I'm writing a function that counts the number of words in a file. Words may be separated by any amount of whitespace characters. There can be integers in a file, but the program should only count words which have at least one alphabetic character.

int word_count(const char *filename)
{
    int ch;
    int state;
    int count = 0;
    FILE *fileHandle;
    if ((fileHandle = fopen(filename, "r")) == NULL){
        return -1;
    }

    state = OUT;
    count = 0;
    while ((ch = fgetc(fileHandle)) != EOF){
        if (isspace(ch))
            state = OUT;
        else if (state == OUT){
            state = IN;
            ++count;
        }
    }

    fclose(fileHandle);

    return count;  

}

I figured out how to deal with whitespaces, but I don't know how not to count combinations which don't have at least one alphabetic character (I know about isalpha and isdigit, but I have difficulty in understanding how to use them in my case).

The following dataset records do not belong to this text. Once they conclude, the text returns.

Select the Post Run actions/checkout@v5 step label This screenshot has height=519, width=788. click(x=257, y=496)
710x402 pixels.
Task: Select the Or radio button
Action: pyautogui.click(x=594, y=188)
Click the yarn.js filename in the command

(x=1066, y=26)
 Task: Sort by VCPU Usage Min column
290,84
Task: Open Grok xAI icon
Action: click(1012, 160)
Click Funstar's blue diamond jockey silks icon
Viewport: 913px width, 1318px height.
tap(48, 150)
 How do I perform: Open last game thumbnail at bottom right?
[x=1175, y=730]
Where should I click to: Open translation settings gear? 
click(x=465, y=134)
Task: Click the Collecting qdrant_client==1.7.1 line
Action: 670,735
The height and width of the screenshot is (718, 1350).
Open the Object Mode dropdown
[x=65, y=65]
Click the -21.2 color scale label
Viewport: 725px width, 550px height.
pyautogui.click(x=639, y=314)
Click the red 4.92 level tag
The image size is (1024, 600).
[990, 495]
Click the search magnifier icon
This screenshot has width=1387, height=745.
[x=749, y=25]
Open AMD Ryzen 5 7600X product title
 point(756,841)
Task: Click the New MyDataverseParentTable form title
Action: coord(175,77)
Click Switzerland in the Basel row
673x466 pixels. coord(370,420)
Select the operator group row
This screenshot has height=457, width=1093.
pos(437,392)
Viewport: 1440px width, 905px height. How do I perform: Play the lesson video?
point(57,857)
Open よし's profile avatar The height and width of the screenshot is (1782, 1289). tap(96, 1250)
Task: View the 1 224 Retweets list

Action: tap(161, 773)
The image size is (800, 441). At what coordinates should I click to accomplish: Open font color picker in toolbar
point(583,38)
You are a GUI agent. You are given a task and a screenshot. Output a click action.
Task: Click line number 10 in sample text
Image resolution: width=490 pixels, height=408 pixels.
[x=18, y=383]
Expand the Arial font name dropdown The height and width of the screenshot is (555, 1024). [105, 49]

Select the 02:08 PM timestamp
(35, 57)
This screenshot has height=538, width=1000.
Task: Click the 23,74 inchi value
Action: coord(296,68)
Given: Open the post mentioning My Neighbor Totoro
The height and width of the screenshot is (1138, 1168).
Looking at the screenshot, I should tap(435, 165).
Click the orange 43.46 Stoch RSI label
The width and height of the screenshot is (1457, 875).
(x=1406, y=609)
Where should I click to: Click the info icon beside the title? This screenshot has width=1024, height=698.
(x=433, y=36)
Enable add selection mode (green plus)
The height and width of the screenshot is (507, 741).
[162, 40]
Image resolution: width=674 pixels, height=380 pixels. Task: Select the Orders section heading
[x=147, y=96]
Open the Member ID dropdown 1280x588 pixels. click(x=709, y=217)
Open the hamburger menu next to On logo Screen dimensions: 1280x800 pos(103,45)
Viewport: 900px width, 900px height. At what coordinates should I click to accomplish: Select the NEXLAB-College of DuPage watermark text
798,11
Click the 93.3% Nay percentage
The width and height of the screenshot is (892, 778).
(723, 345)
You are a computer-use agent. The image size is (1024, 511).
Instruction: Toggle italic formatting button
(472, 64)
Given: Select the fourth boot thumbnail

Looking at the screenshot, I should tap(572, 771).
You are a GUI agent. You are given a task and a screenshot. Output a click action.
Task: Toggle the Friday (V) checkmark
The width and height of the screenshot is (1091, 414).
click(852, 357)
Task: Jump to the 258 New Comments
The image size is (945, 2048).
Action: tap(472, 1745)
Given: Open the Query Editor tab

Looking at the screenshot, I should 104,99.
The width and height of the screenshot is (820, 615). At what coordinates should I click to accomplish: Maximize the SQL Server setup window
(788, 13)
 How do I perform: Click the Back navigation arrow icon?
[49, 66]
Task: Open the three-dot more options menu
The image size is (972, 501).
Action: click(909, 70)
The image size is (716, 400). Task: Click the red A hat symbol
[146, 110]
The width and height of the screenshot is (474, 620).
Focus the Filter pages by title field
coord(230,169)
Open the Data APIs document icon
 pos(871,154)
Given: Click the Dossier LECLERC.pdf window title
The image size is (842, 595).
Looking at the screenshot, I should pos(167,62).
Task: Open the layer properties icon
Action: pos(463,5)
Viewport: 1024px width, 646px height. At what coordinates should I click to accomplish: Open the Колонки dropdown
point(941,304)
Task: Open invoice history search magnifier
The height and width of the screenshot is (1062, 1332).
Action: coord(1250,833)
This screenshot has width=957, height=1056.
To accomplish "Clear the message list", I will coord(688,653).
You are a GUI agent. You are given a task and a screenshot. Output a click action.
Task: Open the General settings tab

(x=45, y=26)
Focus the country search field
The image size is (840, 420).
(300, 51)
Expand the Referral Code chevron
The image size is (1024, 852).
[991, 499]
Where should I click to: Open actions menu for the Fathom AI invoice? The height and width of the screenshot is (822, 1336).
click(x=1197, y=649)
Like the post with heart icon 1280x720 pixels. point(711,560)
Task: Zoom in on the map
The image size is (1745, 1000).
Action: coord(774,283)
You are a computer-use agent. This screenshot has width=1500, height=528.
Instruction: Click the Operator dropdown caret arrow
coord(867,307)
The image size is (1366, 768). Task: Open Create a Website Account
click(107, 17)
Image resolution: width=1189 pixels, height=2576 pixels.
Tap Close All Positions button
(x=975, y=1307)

I would really appreciate your help.

Drew McGowen
  • 11,471
  • 1
  • 31
  • 57
caddy-caddy
  • 205
  • 1
  • 5
  • 11
  • 1
    Separate out each word by testing characters using `isalnum()` which will keep alphabet and numerics. Then test the word to see if it has at least one alphabetical character by using `isalpha()`. – Weather Vane Apr 21 '15 at 12:59
  • 2
    To avoid the two pass proposed by @WeatherVane you can have a main parse to separate words. When you start the parsing of a new word, set a flag to false. During the parsing `flag |= isalph(c)` When you find a end of word, increment only if the flag is set to true – Ôrel Apr 21 '15 at 13:03
  • @Ôrel I was just keeping it simple - separating the tasks. – Weather Vane Apr 21 '15 at 13:10

1 Answers1

1

You can just replace:

else if (state == OUT){

with:

else if (state == OUT && isalpha(ch)){

So you set the state to IN at the first character and count it as word. Be aware that you count last.First as a single word, consider using (!isalnum(ch)) instead of (isspace(ch)).

enrico.bacis
  • 30,497
  • 10
  • 86
  • 115